### INSTRUCCIÓN
Pasa a una lista JSON de cadenas el tramo de los datos que va desde el comienzo hasta la línea que contiene "August 2017 (531, 2037)", ambos extremos incluidos. Pon una cadena por línea y omite las líneas en blanco.

▬▬▬▬▬▬▬▬▬▬

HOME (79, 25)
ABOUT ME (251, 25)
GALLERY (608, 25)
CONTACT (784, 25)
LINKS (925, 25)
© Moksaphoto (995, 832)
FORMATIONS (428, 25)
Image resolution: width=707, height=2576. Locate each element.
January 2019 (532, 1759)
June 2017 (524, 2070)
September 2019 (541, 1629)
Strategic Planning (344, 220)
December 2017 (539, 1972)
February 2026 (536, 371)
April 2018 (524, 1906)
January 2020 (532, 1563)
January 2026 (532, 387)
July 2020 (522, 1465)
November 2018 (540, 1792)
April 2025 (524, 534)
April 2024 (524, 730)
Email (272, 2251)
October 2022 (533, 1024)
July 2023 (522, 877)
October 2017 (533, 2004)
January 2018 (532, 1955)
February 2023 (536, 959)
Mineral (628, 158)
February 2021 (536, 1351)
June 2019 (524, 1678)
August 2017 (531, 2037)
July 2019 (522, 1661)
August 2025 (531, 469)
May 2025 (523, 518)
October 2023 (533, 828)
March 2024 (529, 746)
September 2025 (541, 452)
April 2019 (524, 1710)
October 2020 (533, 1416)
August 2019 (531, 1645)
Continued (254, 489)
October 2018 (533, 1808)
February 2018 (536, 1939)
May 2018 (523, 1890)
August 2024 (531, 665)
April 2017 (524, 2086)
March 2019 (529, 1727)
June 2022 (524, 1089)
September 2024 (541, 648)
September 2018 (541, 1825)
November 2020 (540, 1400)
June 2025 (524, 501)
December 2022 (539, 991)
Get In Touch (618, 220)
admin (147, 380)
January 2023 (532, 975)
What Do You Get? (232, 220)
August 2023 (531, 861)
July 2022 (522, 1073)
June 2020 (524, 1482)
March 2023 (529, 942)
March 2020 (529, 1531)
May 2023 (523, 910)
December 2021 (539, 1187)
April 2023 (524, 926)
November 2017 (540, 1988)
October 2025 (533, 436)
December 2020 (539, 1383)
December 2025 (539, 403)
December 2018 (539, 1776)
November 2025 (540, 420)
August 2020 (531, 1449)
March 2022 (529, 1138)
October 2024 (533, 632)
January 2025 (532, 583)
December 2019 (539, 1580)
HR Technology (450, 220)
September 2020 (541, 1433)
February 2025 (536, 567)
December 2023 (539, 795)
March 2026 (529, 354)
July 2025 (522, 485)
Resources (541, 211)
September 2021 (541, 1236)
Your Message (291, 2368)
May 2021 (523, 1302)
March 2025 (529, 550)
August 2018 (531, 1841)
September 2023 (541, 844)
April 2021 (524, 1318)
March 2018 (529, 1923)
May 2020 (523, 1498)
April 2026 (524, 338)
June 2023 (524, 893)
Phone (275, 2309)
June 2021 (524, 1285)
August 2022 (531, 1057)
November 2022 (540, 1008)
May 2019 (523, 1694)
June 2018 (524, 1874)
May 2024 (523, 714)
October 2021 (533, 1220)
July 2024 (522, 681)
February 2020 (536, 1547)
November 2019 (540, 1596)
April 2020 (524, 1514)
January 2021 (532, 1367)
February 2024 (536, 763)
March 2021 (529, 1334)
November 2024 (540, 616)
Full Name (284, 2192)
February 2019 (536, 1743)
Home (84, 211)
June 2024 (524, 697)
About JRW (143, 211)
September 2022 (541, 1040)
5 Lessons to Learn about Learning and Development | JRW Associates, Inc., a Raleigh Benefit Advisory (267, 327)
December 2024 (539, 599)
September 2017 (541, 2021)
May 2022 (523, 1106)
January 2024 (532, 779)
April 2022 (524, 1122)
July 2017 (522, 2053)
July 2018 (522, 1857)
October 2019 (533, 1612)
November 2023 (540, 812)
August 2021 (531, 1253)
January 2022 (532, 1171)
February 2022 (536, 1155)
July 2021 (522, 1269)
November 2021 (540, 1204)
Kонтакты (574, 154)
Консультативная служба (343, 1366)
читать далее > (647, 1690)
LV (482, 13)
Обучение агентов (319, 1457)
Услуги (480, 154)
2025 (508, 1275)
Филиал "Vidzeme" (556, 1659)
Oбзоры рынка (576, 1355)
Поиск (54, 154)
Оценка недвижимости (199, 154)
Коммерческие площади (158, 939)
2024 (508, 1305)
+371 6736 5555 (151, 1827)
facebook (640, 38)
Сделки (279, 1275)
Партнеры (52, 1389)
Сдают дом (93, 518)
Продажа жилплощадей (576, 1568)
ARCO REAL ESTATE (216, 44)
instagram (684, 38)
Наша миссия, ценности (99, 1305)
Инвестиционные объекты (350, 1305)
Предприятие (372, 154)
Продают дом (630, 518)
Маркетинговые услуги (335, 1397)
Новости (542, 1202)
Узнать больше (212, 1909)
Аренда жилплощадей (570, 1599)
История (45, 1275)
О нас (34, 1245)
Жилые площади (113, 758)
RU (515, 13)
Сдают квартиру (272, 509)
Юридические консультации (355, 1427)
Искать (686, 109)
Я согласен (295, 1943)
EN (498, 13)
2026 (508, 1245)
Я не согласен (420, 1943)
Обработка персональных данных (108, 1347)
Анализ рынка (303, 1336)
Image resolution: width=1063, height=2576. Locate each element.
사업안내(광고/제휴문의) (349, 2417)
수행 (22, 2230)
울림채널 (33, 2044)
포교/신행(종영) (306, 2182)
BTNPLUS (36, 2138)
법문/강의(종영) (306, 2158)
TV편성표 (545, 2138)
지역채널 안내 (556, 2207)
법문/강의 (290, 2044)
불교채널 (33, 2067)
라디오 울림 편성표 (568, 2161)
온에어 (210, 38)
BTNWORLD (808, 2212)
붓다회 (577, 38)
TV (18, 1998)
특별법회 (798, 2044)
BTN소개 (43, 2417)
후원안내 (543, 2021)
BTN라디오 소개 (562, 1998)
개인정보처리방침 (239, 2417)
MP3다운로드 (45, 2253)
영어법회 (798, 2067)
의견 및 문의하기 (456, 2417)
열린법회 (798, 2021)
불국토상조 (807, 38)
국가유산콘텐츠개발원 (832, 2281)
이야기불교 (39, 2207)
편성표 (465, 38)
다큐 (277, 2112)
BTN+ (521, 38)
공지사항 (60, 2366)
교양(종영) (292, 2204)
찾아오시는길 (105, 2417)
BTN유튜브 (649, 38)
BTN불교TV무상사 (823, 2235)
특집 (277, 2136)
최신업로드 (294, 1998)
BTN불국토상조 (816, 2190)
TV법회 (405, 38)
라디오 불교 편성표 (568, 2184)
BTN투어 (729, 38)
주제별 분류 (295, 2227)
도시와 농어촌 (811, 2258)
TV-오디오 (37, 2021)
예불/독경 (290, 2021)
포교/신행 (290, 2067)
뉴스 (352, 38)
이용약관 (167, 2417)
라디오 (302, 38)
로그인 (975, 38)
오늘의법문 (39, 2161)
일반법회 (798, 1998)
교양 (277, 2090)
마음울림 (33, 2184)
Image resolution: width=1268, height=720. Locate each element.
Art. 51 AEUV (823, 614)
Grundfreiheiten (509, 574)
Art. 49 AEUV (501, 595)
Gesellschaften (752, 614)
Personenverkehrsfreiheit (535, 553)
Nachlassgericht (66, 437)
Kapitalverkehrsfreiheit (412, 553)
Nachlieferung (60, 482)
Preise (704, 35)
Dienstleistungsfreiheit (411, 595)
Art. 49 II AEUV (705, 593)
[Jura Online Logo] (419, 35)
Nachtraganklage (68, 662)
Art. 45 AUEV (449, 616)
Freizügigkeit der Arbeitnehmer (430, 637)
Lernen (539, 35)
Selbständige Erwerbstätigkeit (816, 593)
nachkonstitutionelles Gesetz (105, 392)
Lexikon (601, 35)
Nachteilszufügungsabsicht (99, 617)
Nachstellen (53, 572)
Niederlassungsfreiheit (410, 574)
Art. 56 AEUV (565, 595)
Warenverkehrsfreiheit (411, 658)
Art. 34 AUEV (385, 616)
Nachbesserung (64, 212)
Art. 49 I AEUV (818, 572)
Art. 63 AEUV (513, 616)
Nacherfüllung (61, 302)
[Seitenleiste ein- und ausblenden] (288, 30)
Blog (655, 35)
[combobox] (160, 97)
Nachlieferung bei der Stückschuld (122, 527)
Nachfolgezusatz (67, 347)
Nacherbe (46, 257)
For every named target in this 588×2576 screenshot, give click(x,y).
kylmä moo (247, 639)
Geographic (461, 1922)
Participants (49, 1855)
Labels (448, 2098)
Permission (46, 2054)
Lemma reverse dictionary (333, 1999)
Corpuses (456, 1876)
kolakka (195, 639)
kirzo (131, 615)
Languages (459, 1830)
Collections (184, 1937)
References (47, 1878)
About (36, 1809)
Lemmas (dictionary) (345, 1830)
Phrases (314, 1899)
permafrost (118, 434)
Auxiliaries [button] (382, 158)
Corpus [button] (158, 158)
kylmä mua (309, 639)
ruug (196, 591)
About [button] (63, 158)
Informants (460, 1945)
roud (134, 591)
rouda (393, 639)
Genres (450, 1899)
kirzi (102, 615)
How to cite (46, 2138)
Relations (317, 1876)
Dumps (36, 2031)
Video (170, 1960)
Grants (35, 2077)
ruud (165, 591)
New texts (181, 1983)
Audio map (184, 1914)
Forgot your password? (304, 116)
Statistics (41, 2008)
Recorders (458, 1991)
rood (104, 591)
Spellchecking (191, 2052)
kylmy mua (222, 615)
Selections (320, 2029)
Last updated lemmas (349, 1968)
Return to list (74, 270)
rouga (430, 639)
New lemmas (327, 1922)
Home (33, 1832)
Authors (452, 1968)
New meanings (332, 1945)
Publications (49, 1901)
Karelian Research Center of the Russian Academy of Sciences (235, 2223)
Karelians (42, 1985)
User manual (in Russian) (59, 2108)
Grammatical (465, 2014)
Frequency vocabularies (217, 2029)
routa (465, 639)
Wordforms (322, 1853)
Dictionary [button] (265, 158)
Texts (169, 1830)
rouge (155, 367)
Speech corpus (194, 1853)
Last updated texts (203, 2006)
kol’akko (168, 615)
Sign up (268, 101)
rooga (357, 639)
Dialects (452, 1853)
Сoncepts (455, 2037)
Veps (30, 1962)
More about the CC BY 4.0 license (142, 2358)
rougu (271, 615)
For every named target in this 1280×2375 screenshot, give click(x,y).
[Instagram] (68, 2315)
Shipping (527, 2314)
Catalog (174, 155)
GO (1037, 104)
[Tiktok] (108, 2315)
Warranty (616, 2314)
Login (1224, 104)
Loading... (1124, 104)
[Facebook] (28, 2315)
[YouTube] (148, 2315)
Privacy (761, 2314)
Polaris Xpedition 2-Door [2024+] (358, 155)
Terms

▬▬▬▬▬▬▬▬▬▬

### RESPUESTA
[
  "HOME (79, 25)",
  "ABOUT ME (251, 25)",
  "GALLERY (608, 25)",
  "CONTACT (784, 25)",
  "LINKS (925, 25)",
  "© Moksaphoto (995, 832)",
  "FORMATIONS (428, 25)",
  "Image resolution: width=707, height=2576. Locate each element.",
  "January 2019 (532, 1759)",
  "June 2017 (524, 2070)",
  "September 2019 (541, 1629)",
  "Strategic Planning (344, 220)",
  "December 2017 (539, 1972)",
  "February 2026 (536, 371)",
  "April 2018 (524, 1906)",
  "January 2020 (532, 1563)",
  "January 2026 (532, 387)",
  "July 2020 (522, 1465)",
  "November 2018 (540, 1792)",
  "April 2025 (524, 534)",
  "April 2024 (524, 730)",
  "Email (272, 2251)",
  "October 2022 (533, 1024)",
  "July 2023 (522, 877)",
  "October 2017 (533, 2004)",
  "January 2018 (532, 1955)",
  "February 2023 (536, 959)",
  "Mineral (628, 158)",
  "February 2021 (536, 1351)",
  "June 2019 (524, 1678)",
  "August 2017 (531, 2037)"
]